Dense 70B in MLX on M3 Ultra 512GB: prefill and decode curves from 4K to 128K context

by Abhi Ram Salammagari and Koushik Salammagari

2026-05-03 · updated 2026-05-03 · 1353 words · 7 min · tags: benchmarks, mlx, llm, mac-studio, m3-ultra, long-context

Part 1 of the dense-bench series — see Part 0 for why this benchmark exists at all, and Part 2 for the Llama 128K cliff.

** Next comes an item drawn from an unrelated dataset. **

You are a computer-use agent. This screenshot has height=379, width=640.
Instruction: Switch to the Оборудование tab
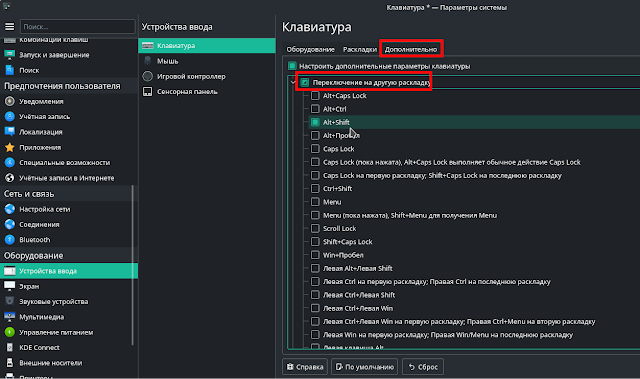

Mac Studio M3 Ultra with 512 GB unified memory can fit dense 70B-class models at 4-bit quantization with ~390 GB of headroom for KV cache. The interesting question isn't can it run — it's what does the curve look like as you push context from 4K to 128K. We ran two such models — Llama-3.1-70B-Instruct-4bit and Qwen-2.5-72B-Instruct-4bit — across six prompt lengths and two prompt types via mlx-lm 0.31.2 on MLX 0.31.1. The harness is open source: see mlx-dense-bench.

result

Both models run at all six lengths from 4K to 128K. Memory is not the limit — peak usage tops out at 125 GB (Llama, 128K), 85 GB (Qwen, 128K), well under the 512 GB ceiling.
TTFT is the practical limit. First token at 128K takes ~30 minutes. At 64K it's ~10 minutes. At 4K it's ~24 seconds.
Decode degrades ~41% from 4K to 64K for both models — almost identical curves. This is memory-bandwidth-bound (KV cache reads per generated token grow with context).
Qwen-72B-4bit cleanly generates at 128K (6.06 tok/s, 99–128 tokens emitted). Llama-3.1-70B-4bit collapses at 128K — emits EOS as the first token in both prompt types, so decode is unmeasurable. Real model behavior, not a harness bug.
Wall-clock vs library-reported throughput agree to within 0.05% (median) on these long-form runs.

Setup

| | | |---|---| | Hardware | Mac Studio M3 Ultra, 512 GB unified memory | | OS | macOS 26.2 | | Stack | MLX 0.31.1, mlx-lm 0.31.2, Python 3.12.13 | | Models | mlx-community/Llama-3.1-70B-Instruct-4bit, mlx-community/Qwen2.5-72B-Instruct-4bit | | Prompts | lorem (Moby-Dick + summarize instruction), ruler_niah (single-needle retrieval) | | Lengths | 4K, 8K, 16K, 32K, 64K, 128K (chat-template-aware, ±2% of target) | | Generation | 128 tokens (or until EOS), temperature 0.0, seed 42 | | Warmup | one priming generation per (model, length, prompt) before the timed run |

Full methodology — prefill/decode split, peak-memory API selection, swap guard, library cross-check — is documented in the harness README.

Prefill throughput

Prefill is compute-bound and degrades monotonically with context. Both models start at ~167–172 tok/s at 4K and drop to ~72–76 tok/s at 128K — a ~57% loss. The two prompt types track each other within 1% per length, which is what you'd expect for prefill (the prompt content shouldn't matter, only the length).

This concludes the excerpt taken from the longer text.